In this notebook, we will introduce you to word embeddings.  Word embeddings are a way of representing the meaning of words using vectors.  This style of meaning representation is different than what we saw with WordNet.  Rather than manually organizing words into a hierarchy and breaking words into their distinct senses like WordNet does, word vectors are computed automatically based on their coocurrence with other words in very large collections of texts (which are called _corpora_ in NLP).  Word vector representations do not give us hypernym, hyponym or antonym relationships by default, but they do give us an extremely straightforward way of computing the similarity of two words.  Similarity is computed by comparing the vectors and computing the cosine angle between them.  Vectors with a very small angle between them tend to correspond to words with very similar meanings.
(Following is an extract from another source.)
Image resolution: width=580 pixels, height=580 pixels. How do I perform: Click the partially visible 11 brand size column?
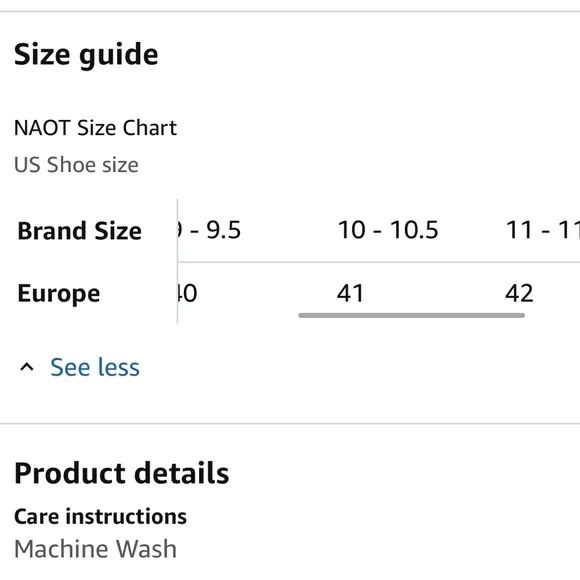tap(542, 230)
Starting around 2013, several algorithms were developed to efficiently create word vectors.  The most famous of which is the Word2Vec algorithm developed by researchers at Google. 
If you'd like to learn more about how word vectors work, I recommend that you read the [Vector Semantics and Embeddings](https://web.stanford.edu/~jurafsky/slp3/6.pdf) chapter in the [Speech and Language Processing textbook](https://web.stanford.edu/~jurafsky/slp3/) by Jurafsky and Martin who are currently updating the textbook, and are relasing their draft chapters for free online while they are updating the book.

## Pre-trained Word Embeddings and Magnitude 

We are going to install a software package called Magnitude that allows for the fast efficient manipulation of word vectors.  If you'd like to learn more about it, you can read our [EMNLP 2018 paper about Magnitude](http://www.cis.upenn.edu/~ccb/publications/magnitude-fast-efficient-vector-embeddings-in-python.pdf), or you can read the [Magnitude developer documentation on Github](](https://github.com/plasticityai/magnitude)).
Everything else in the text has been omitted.